Beginning with the line that has "Top Rated (174, 45)", reproduce each remaining line of the data exactly, down to and including the last.

Segment Open

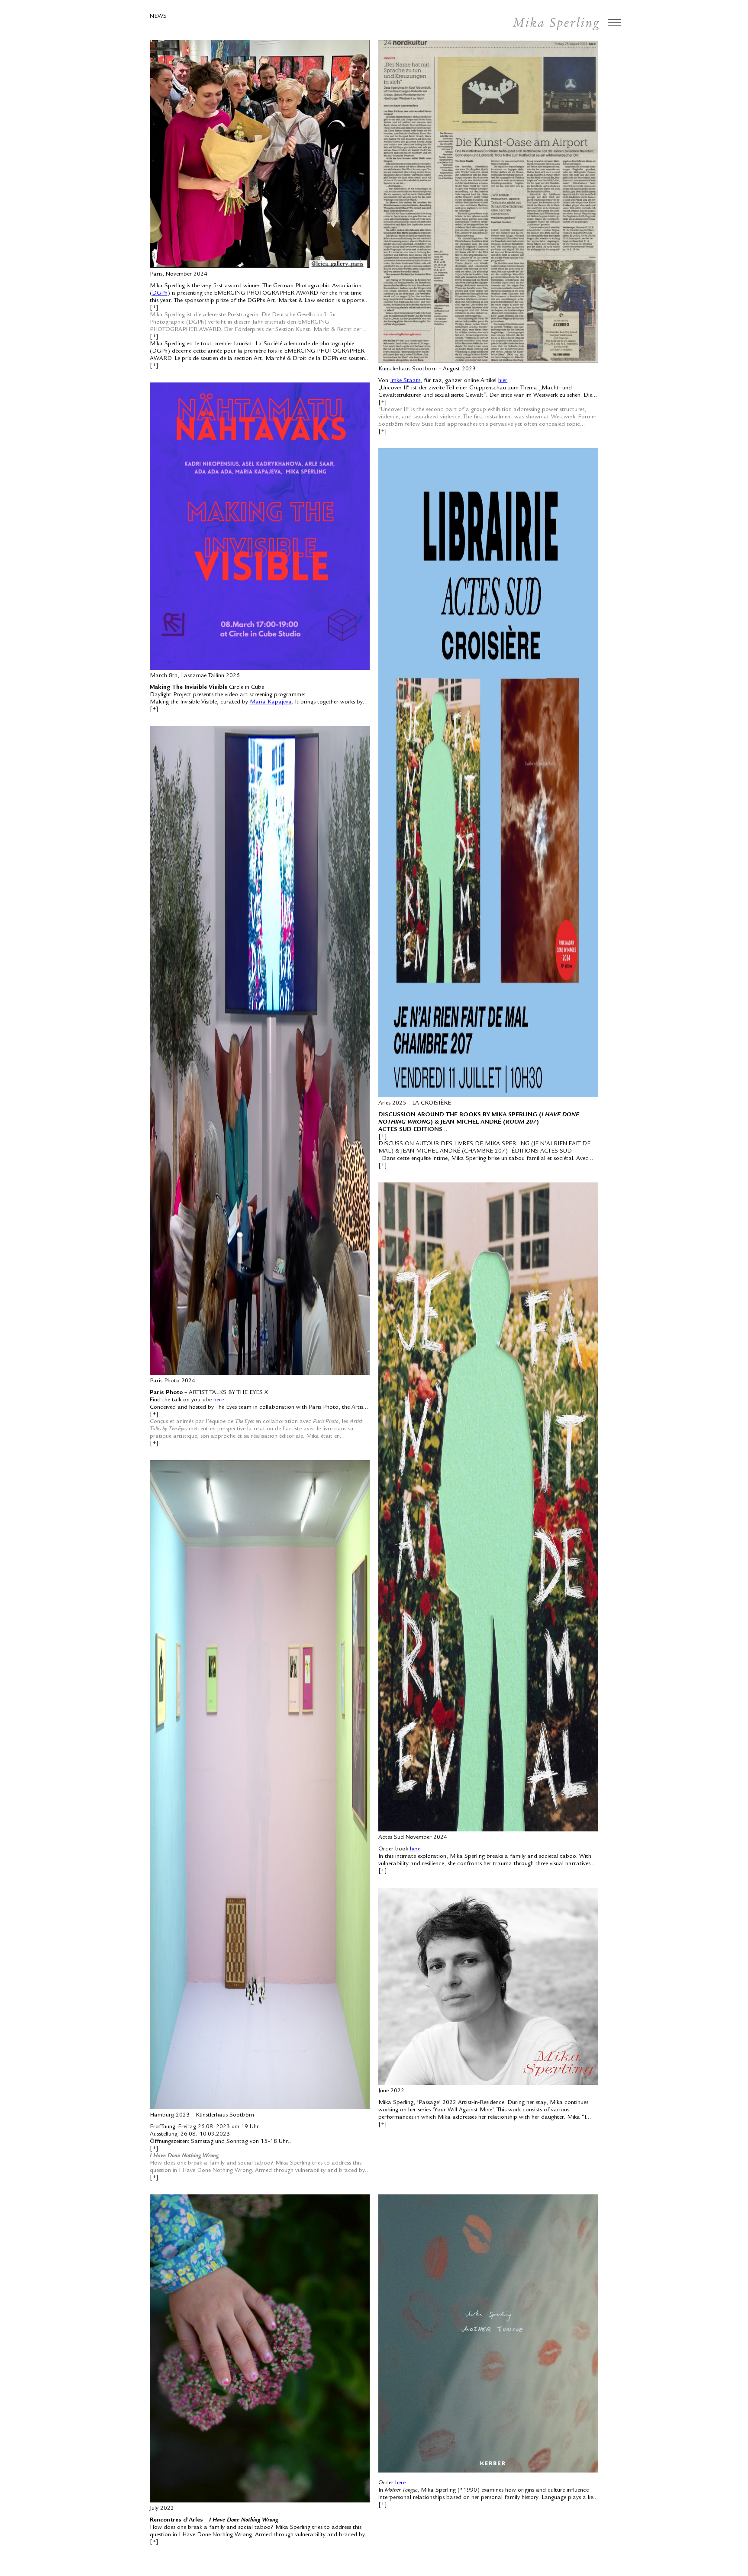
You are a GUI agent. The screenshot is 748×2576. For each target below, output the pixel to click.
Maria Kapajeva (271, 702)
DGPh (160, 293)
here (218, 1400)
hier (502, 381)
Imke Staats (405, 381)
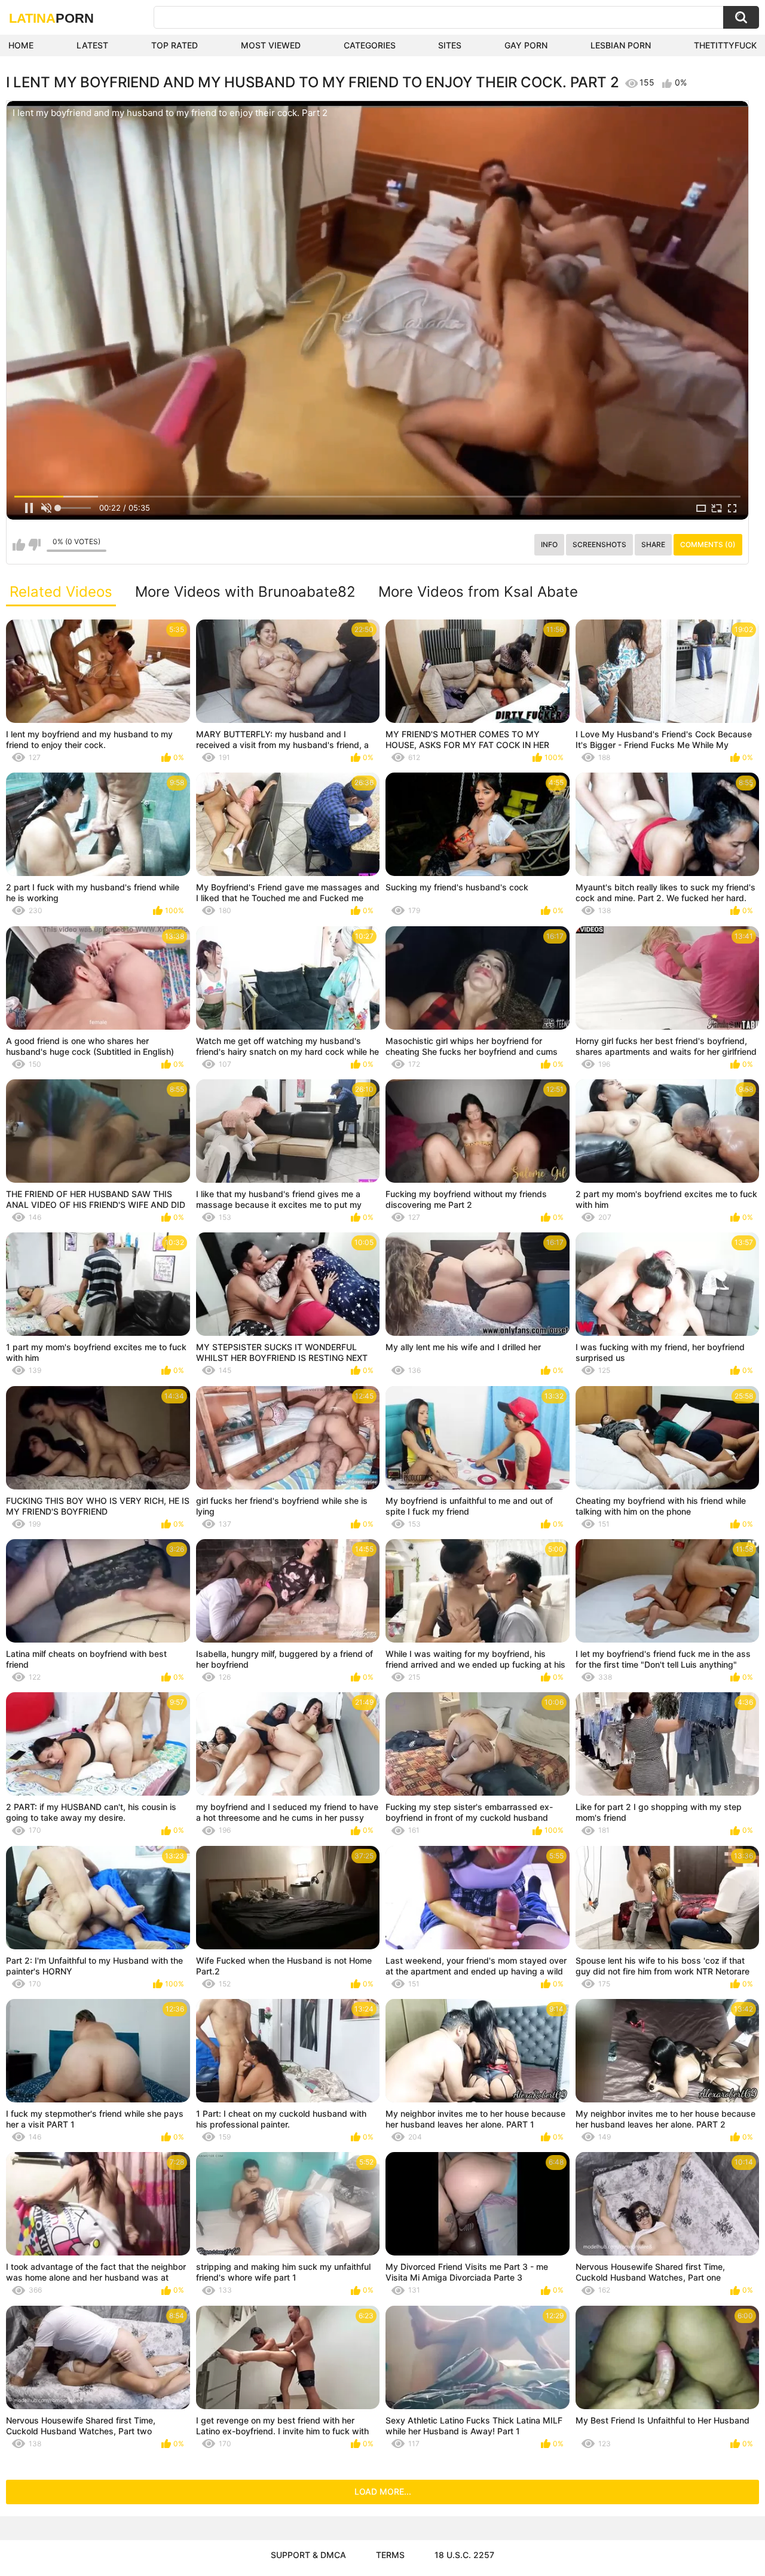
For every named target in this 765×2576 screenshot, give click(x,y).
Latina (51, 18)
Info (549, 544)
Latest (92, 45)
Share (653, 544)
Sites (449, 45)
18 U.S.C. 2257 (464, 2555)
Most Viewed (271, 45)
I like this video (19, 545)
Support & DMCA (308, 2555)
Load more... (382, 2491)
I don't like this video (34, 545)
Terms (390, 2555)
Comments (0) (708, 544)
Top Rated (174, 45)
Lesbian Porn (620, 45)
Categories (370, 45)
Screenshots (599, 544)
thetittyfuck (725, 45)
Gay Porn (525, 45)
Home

Segment Closed

| SOLUTION FOR THIS TASK |
Top Rated (174, 45)
Lesbian Porn (620, 45)
Categories (370, 45)
Screenshots (599, 544)
thetittyfuck (725, 45)
Gay Porn (525, 45)
Home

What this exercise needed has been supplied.